OPD 4/18
Edited by Peter McGuire
Money can’t always buy happiness. In the U.S., Rick Santorum’s withdrawal from the race for Republican nomination has almost certainly made Mitt Romney Barack Obama’s challenger in November. However, these primaries will leave their mark: their brutality is proportional to the millions of dollars raised.
The American presidential election is set to break all records in terms of candidate spending, because the fragile barriers that have regulated campaign finance since the 1970s have been swept away. In January 2010, in the name of freedom of expression, the Supreme Court opened the floodgates by authorizing “Super Political Action Committees” to raise funds and to spend them without any limits, providing that they do not promote a candidate by name. The result has been that each candidate has developed a “Super PAC” that can only be used to criticize, denigrate and make caricatures of their rivals in publicity commercials. Mitt Romney has by no means been the least aggressive in this character assassination contest. His front-runner position, however, has also made him particularly vulnerable to criticism.
Romeny’s opponents have likened him to a weathervane, changing his speeches to suit whichever audience he is in front of; his campaign has been compared to an “Etch A Sketch,” that disappears when shaken; his membership of the Mormon church has been extensively commented upon; he has been classed as a “socialist” for having developed a health care insurance system in his state, Massachusetts, and yet his concessions to the Republican right on abortion and immigration have alienated him from some female and Hispanic voters.

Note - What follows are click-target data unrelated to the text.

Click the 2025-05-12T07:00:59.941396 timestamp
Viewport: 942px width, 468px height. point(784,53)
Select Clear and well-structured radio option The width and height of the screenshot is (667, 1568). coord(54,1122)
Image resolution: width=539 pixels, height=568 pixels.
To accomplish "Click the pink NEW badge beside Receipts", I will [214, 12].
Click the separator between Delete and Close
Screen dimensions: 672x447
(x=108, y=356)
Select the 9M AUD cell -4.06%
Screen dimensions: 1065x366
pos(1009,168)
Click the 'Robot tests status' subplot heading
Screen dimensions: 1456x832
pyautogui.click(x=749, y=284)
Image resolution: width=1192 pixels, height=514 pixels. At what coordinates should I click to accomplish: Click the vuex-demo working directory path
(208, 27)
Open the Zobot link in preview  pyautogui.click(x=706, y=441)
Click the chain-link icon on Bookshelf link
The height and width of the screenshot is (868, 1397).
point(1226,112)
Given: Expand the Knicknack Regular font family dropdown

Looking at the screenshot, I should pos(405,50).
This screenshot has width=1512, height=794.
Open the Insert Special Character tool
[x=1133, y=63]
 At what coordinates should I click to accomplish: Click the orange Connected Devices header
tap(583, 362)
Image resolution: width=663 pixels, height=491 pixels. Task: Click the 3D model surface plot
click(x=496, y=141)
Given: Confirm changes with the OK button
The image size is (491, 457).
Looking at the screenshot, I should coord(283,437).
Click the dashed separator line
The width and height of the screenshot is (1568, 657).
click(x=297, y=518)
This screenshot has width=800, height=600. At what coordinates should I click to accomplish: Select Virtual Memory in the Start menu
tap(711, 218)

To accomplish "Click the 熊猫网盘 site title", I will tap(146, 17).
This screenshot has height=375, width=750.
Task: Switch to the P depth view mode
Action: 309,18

All of this without the more or less blunt allusions to the “speculative” origins of his wealth.
There is, in all of this, something to cheer up the moralists amongst us: the money that has been used to pervert the course of justice has proved counterproductive to the candidates, and the Republican primaries’ expenditure has, above all, benefitted the Democrat presidential candidate. The election, however, is not for another seven months, and, in politics, public opinion is fickle.